MMP patients with exclusive oral or cutaneous involvement react to BP180 by IgG more than MMP patients with ocular involvement
In our cohort of MMP patients, 64/86 (74%) presented oral involvement alone or together with other cutaneous or mucosal sites. Out of 86 MMP patients, nearly half (n = 42, 49%) displayed an exclusive oral involvement and 13 (15%) showed only ocular lesions, and in 22 patients (26%), multiple mucosal sites were affected. Interestingly, almost one-third of MMP patients (28/86) showed both cutaneous and mucosal involvement. The frequency of IgG reactivity to BP180-NC16A and ECD-BP180 was higher in the oral than in the ocular variant (p = 0.0863 and p = 0.0245, respectively) (Table 3). Similar results were obtained for 28 MMP patients with concurrent cutaneous and mucosal involvement affecting oral or ocular or multiple sites in comparison with the exclusively ocular variant (BP180-NC16A: p = 0.2283 and ECD-BP180: p = 0.0377, respectively) (Table 3). Of note, MMP patients with both oral and cutaneous involvement showed the highest reactivity to BP180-NC16A and ECD-BP180 (60% and 80%, respectively) (Supplementary Table S1).
Pure ocular MMP patients mainly react to ECD-BP180 by IgA
We observed a prevalent IgA reactivity against ECD-BP180 regardless of the mucosal site involved (Table 3). Of note, one-third of ocular MMP (4/12) showed IgA positivity to ECD-BP180 by IB (Table 3). In addition, considering 17 MMP patients with ocular involvement (13 exclusively ocular and 4 with skin and ocular lesions), 5 (29%) reacted with ECD-BP180 by IgA, while 2 (12%) reacted with BP180-NC16A and/or BP230, and 10 (59%) were IgG and IgA negative to all antigens/epitopes tested (Table 3; Supplementary Table S1).
Discussion
The differential clinical diagnosis between BP and MMP was based on the time of appearance and the extension of cutaneous and/or mucosal lesions. However, in some patients with concomitant mucosal and cutaneous involvement, especially if the temporal appearance of mucosal lesions is difficult to recall and/or because of the evolution of cutaneous/mucosal involvement, it is more difficult to discern the most prevalent feature and the differential diagnosis can be challenging. In addition, the non-bullous forms of BP may complicate the diagnosis (27). Distinguishing between these pemphigoid forms can be crucial for defining a correct therapy and prognosis. In fact, the therapeutic approach may be different between BP and MMP; for example, although topical steroids are effective in BP, they may not work well in some types of MMP (28). Moreover, in selected cases of MMP, the prognosis could be more severe than BP, especially when mucosal involvement evolves towards ocular lesions that could result in reduced vision or even corneal perforation (24).

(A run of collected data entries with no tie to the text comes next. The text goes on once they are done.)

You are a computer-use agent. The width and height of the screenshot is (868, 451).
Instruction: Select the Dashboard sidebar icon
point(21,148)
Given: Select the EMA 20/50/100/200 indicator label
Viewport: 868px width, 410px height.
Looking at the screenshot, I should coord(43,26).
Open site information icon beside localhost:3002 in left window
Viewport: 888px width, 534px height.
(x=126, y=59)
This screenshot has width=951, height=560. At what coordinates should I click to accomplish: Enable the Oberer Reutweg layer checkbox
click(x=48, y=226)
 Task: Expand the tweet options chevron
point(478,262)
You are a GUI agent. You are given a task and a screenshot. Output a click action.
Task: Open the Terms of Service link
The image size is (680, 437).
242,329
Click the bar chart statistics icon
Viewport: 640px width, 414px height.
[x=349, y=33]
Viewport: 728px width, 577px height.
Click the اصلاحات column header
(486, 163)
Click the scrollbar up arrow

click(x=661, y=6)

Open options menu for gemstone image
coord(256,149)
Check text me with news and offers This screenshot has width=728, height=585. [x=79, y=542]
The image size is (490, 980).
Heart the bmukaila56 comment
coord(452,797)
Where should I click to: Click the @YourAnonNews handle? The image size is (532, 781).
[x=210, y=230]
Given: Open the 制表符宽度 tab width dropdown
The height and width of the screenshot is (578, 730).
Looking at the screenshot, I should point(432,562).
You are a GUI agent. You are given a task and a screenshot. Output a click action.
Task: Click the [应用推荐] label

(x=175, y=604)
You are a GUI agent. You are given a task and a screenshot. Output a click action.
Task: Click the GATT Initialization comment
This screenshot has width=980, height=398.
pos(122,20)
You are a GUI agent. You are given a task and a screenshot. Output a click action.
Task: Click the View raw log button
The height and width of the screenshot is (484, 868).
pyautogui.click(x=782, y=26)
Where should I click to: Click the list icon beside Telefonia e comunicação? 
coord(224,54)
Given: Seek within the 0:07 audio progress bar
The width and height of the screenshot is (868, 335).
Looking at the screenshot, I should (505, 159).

In the present study, the comparison of immunological reactivity profiles of the largest published cohorts of BP and MMP (8, 29–32), except for the study from Yasukochi et al. investigating only anti-BP180 reactivity in MMP (33), has been performed. As expected, MMP sera showed a global decreased reactivity in frequency and titers to BP180 and BP230. Of note, BP230 (53% vs. 11%; p < 0.0001) and E-1080 (36% vs. 3%; p < 0.0001) were mostly affected. Likewise, a lower positivity was obtained with E-1080 and/or E-1331 ELISAs (MMP 9% vs. BP 57%; p < 0.0001). We think that these results can be useful for the diagnosis of doubtful cases. In fact, considering that 97% of BP recognizes NC16A and/or 1080 and/or BP230 and that 68% of MMP is instead negative for all these antigens/epitopes, if a case is negative for all these antigens/epitopes, it is almost certainly an MMP (within a 3% error). Accordingly, among the doubtful cases when it comes to MMP, it will be correctly diagnosed in two out of three cases.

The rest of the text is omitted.